What to work on:
Substitute "Archive" for "Delete" in the part that opens with the line containing "Image resolution: width=960" and closes with the line containing "(x=773, y=409)". Write out only those lines again, leaving everything else unchanged.

Record set:
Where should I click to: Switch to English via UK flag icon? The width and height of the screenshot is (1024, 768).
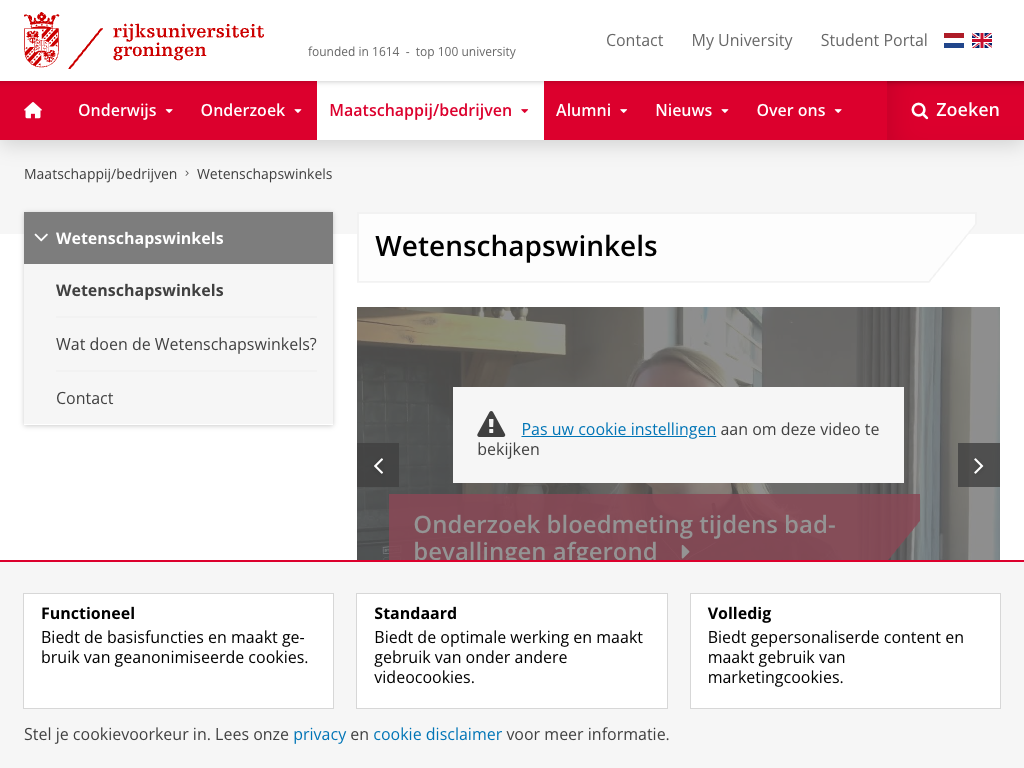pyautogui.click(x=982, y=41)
...
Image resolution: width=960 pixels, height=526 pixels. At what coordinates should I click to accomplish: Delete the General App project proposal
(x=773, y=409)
--
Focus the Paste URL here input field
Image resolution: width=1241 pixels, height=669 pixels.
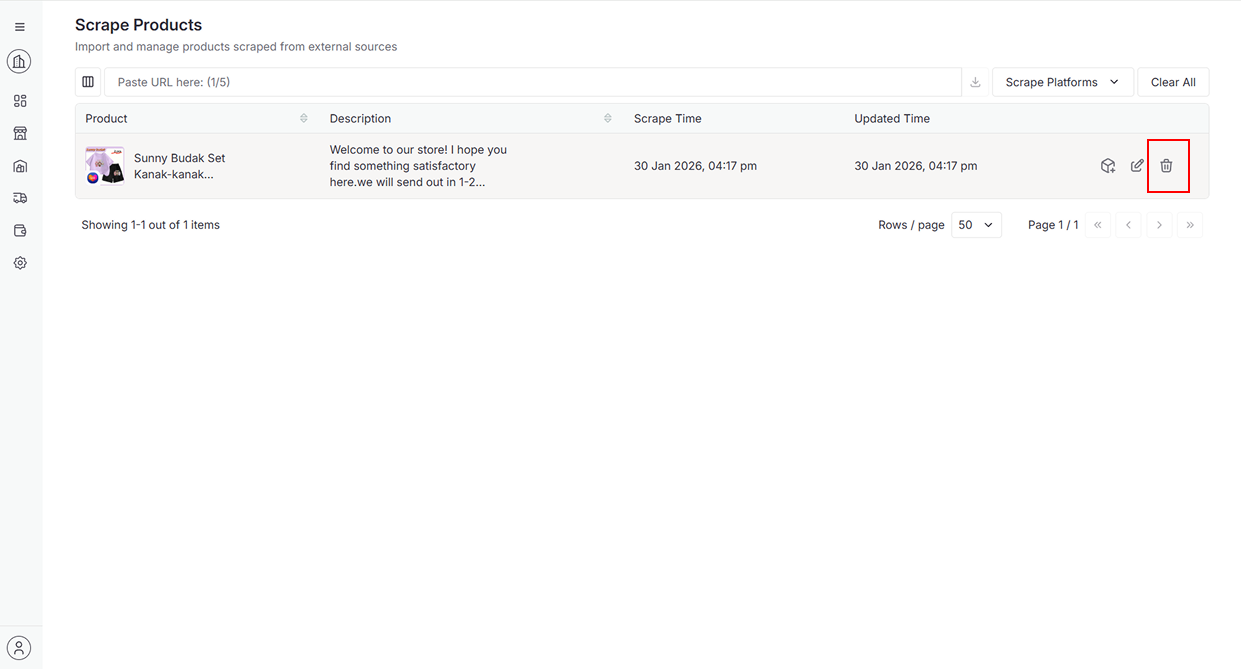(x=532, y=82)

Written solution:
Image resolution: width=960 pixels, height=526 pixels. At what coordinates should I click to accomplish: Archive the General App project proposal
(x=773, y=409)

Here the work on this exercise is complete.